TASK DIRECTIONS
Edit the records from the line with "Describe the element at coordinates (600, 178)" through the end, changing "screenshot" to "screen capture" and leaving everything else the same. Give only those lines, without the pictures.
GIVEN RECORDS section start
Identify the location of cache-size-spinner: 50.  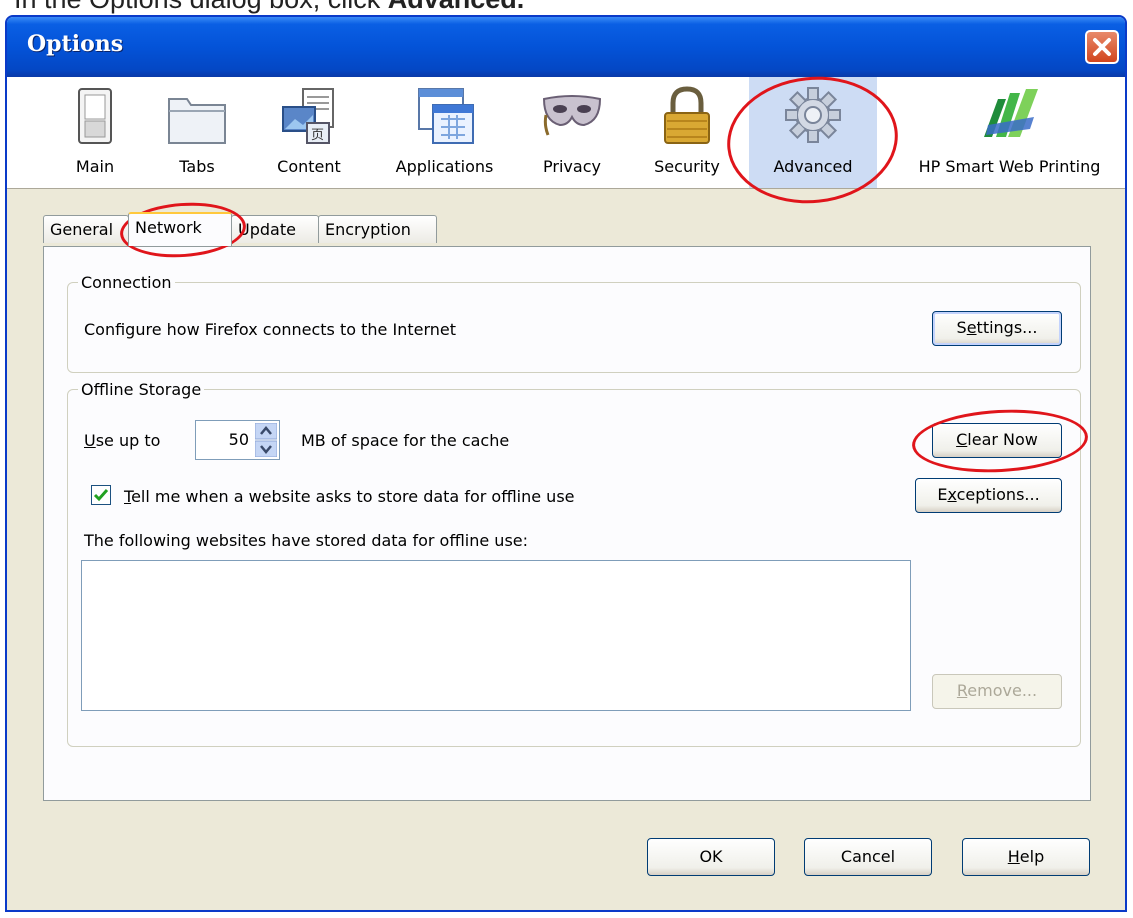
(238, 440).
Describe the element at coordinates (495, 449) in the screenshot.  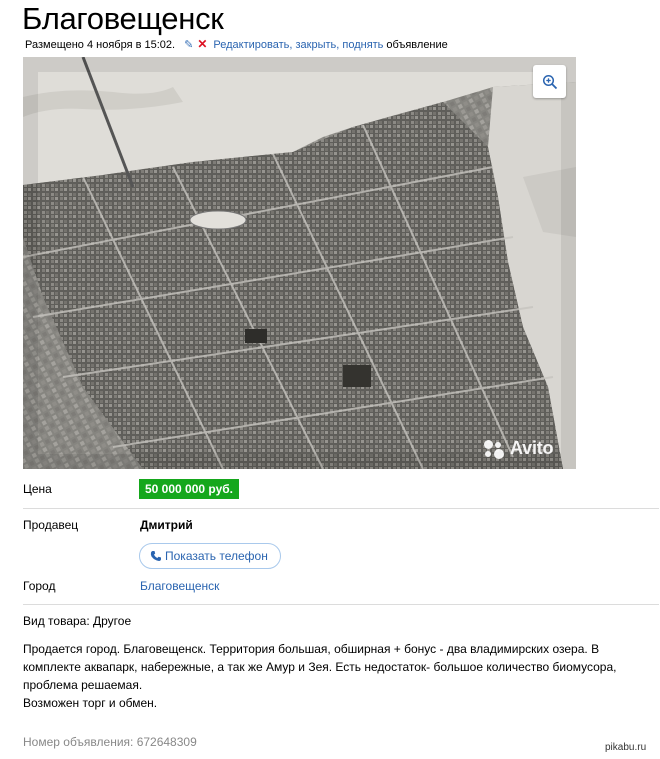
I see `avito-logo-icon` at that location.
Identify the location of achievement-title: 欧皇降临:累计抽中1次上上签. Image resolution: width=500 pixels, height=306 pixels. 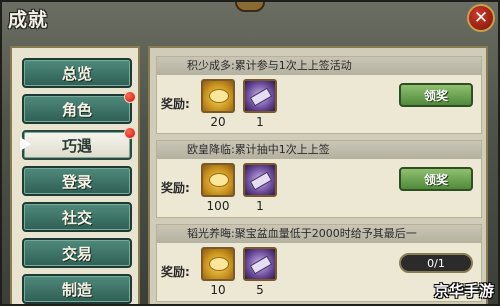
(319, 150).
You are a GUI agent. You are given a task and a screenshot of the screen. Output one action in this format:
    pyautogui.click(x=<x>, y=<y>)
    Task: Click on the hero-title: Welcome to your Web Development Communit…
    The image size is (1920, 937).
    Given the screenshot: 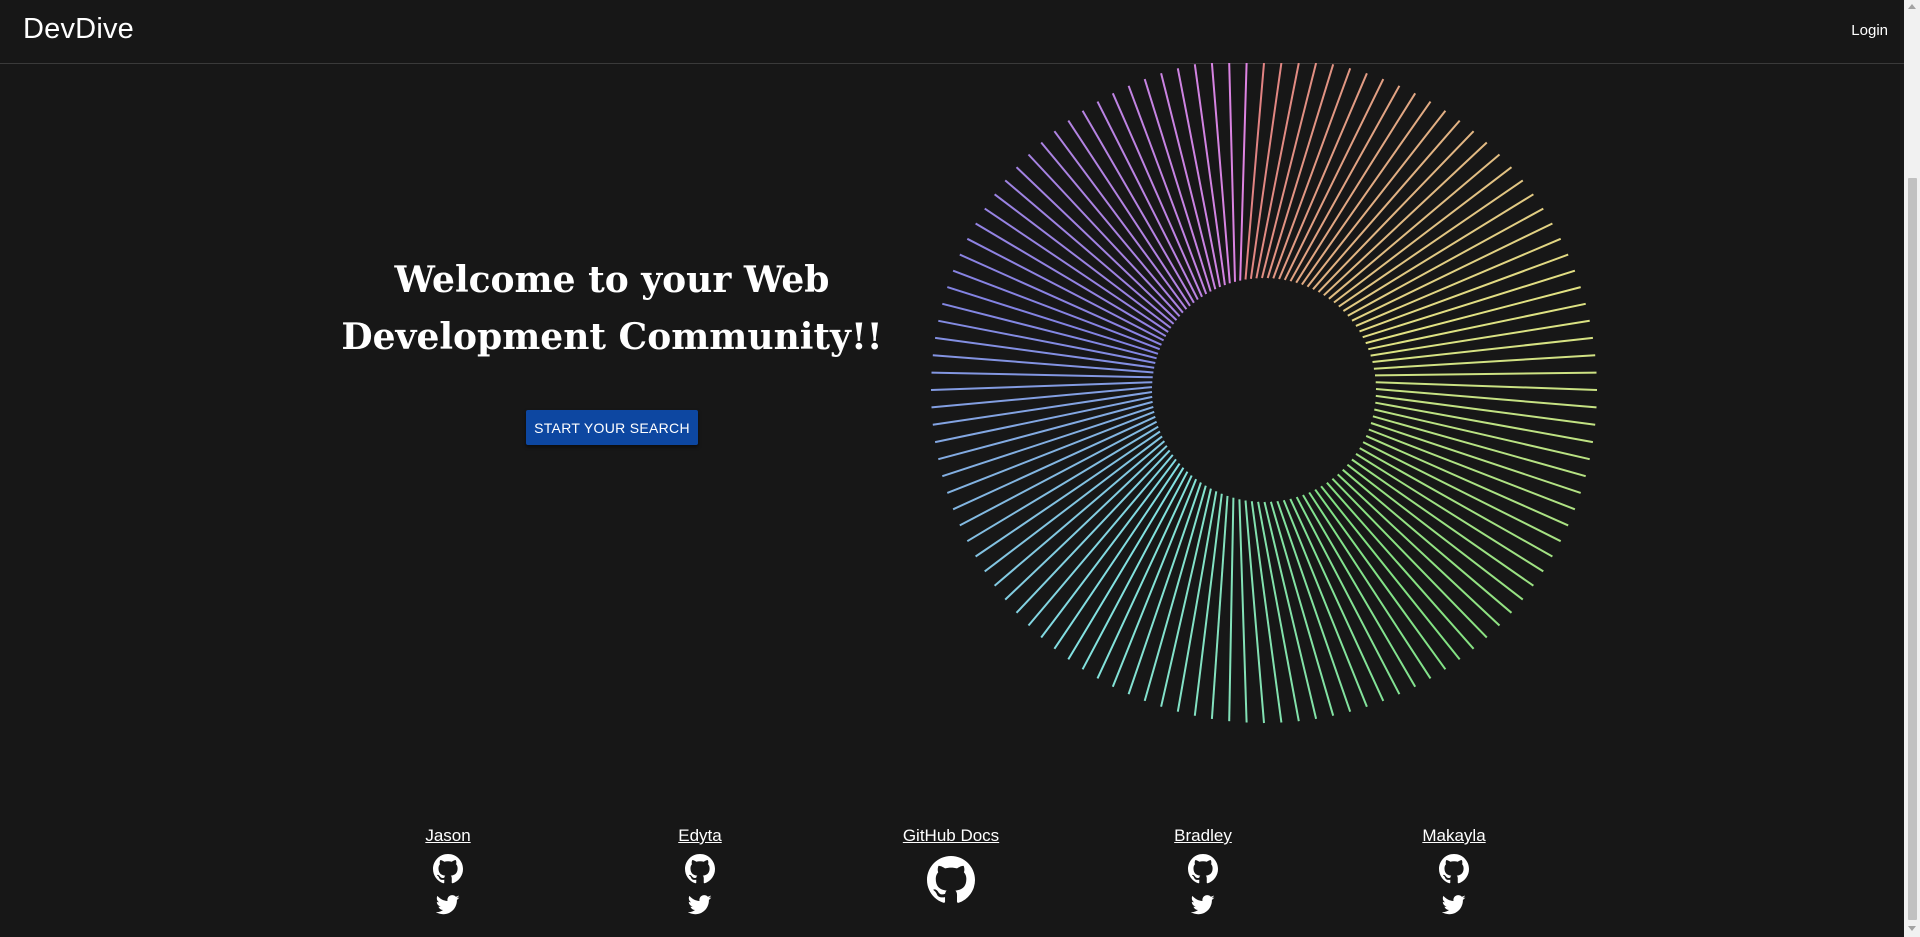 What is the action you would take?
    pyautogui.click(x=612, y=309)
    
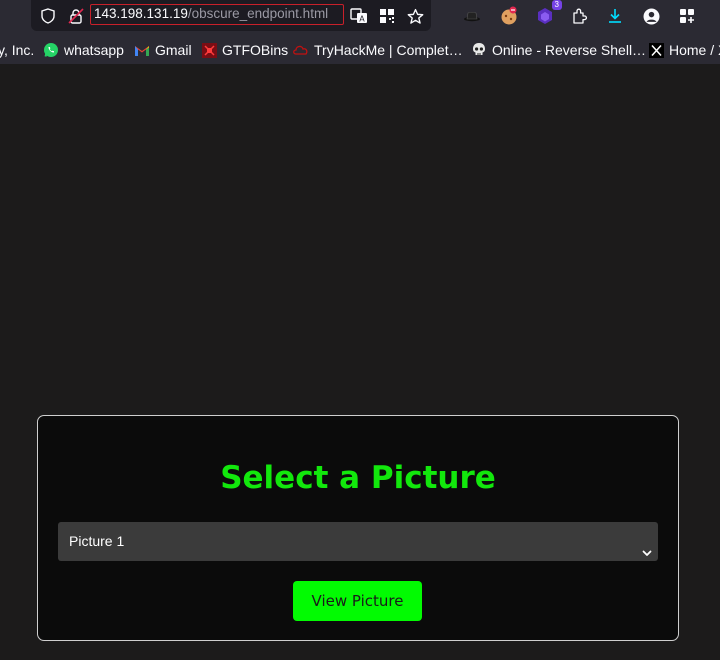  I want to click on bookmark-label: GTFOBins, so click(256, 50).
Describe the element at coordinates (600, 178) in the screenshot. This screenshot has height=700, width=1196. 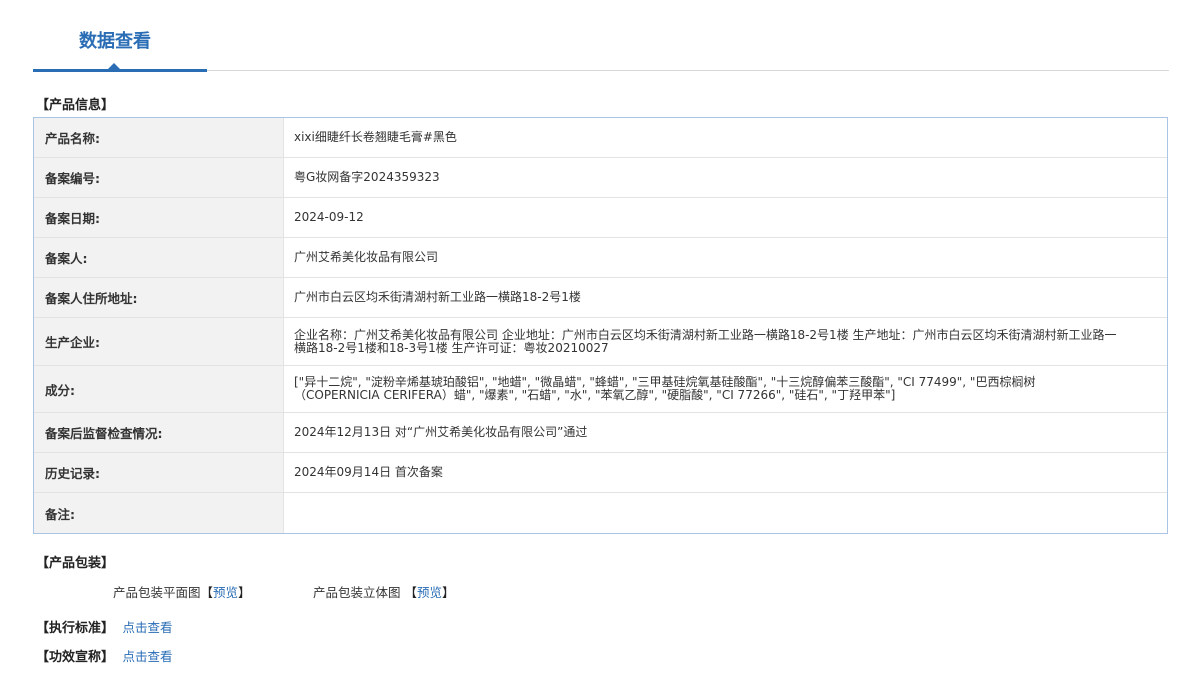
I see `table-row: 备案编号: 粤G妆网备字2024359323` at that location.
GIVEN RECORDS section end
TASK ANSWER
Describe the element at coordinates (600, 178) in the screen capture. This screen capture has height=700, width=1196. 
I see `table-row: 备案编号: 粤G妆网备字2024359323` at that location.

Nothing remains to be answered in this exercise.